Cass. com., 24 juin 2020, n° 18-15.249

COUR DE CASSATION

Arrêt

Cassation

PARTIES

Demandeur :

BM Est France (EURL), Groupe Rivalis (SA)

Défendeur :

Ancel (ès. qual.), Accel TPE (Sté)

COMPOSITION DE LA JURIDICTION

Président :

Mme Mouillard

Rapporteur :

Mme Michel-Amsellem

Avocat général :

Mme Beaudonnet

Avocats :

SCP Piwnica et Molinié, Me Bertrand

Colmar, du 14 mars 2018

14 mars 2018

Faits et procédure

1. Selon l'arrêt attaqué (Colmar, 14 mars 2018), la société Groupe Rivalis (la société Rivalis) a développé un progiciel ainsi que des méthodes d’aide à la gestion et à la prise de décision à destination des petites entreprises, qu’elle commercialise par un réseau d’affiliés sous l’enseigne Rivalis. Celui-ci est animé par la société BM Est France. Le 21 juin 2010, Mme Berthomieu a conclu avec la société BM Est France un contrat de partenariat afin de pouvoir commercialiser l’utilisation de ce progiciel aux entreprises et de bénéficier de prestations de formation. Dans cet objectif, elle a créé la société Accel TPE, dont elle est la gérante et qui a été placée en liquidation judiciaire par jugement du 2 septembre 2013.

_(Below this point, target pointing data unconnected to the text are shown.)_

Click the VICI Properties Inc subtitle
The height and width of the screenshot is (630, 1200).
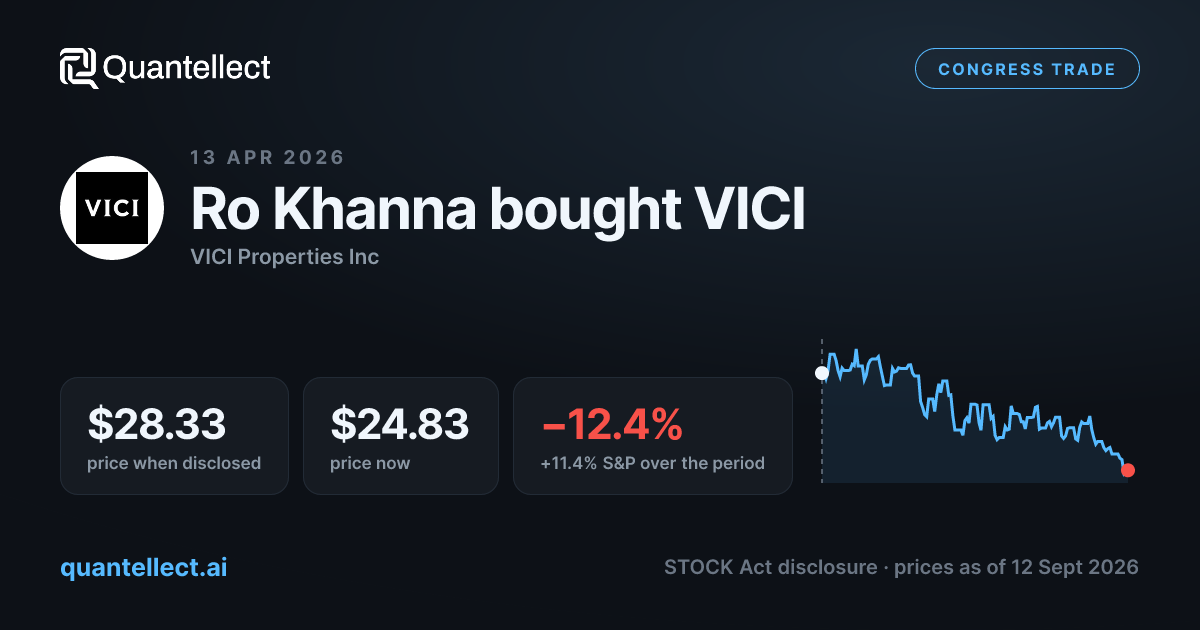point(285,257)
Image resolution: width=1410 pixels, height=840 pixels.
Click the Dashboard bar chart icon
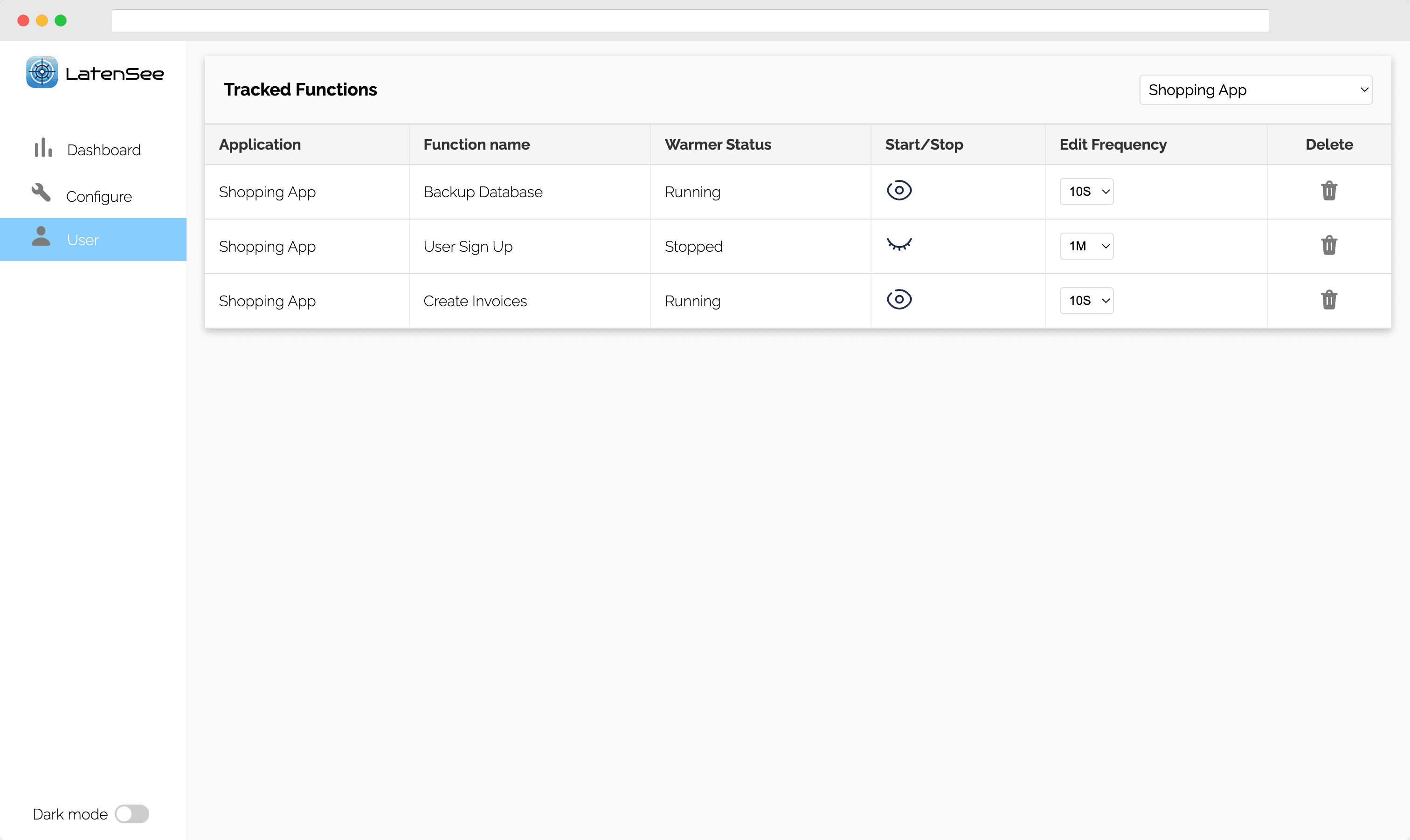pyautogui.click(x=43, y=148)
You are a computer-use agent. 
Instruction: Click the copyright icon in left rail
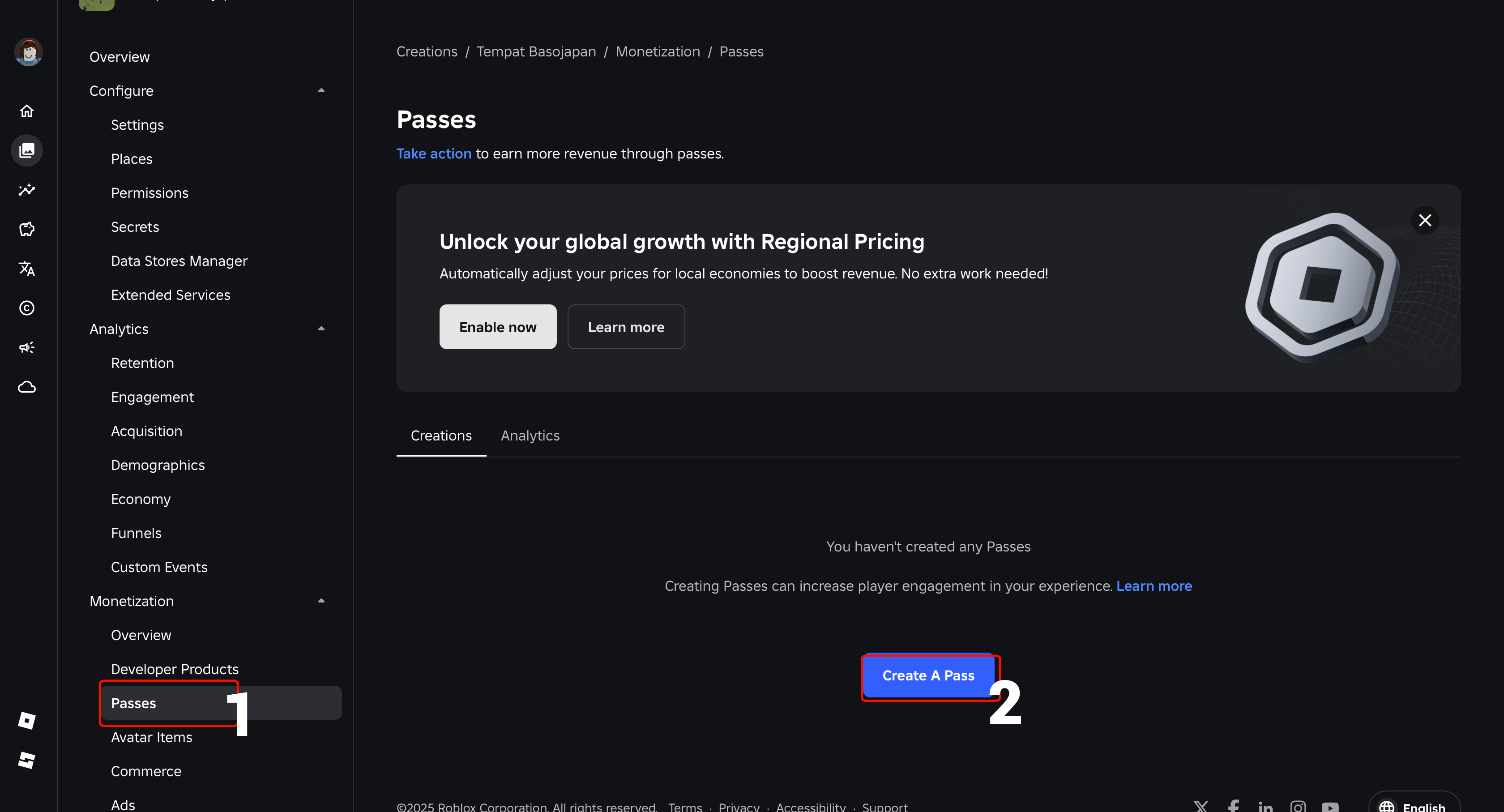pyautogui.click(x=27, y=308)
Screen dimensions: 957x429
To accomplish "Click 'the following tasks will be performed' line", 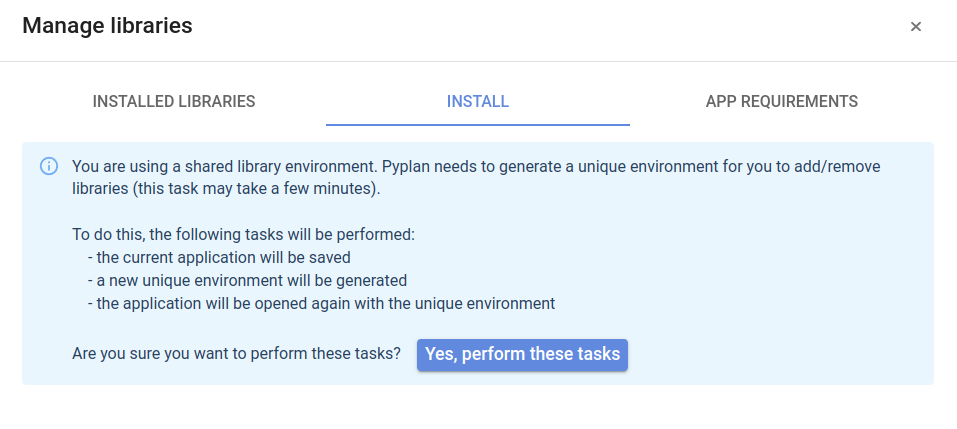I will click(x=244, y=234).
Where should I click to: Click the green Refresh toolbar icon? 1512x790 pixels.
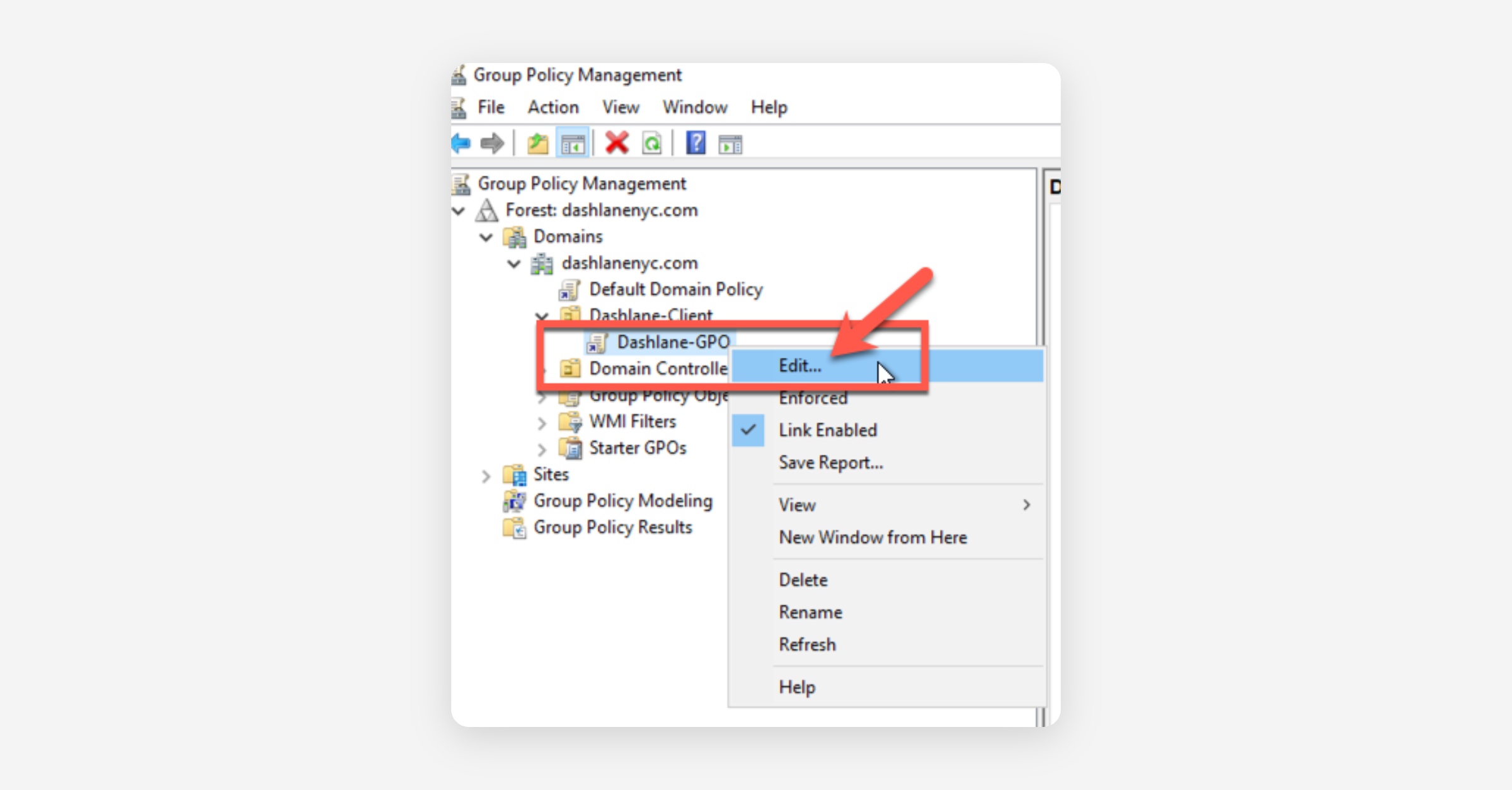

2. Soutenant, notamment, que le contrat ainsi conclu était un contrat de franchise et que la société BM Est France, franchiseur, avait manqué à son obligation d’information, en violation de l’article L. 330-3 du Code de commerce, en fournissant à la société Accel TPE un document d’information précontractuelle faisant apparaître des prévisions de chiffre d’affaires exagérément optimistes, M. Ancel, agissant en qualité de liquidateur de la société Accel TPE, a assigné la société BM Est France et la société Rivalis en annulation du contrat et de ses avenants ainsi qu’en paiement de diverses sommes à titre de réparation.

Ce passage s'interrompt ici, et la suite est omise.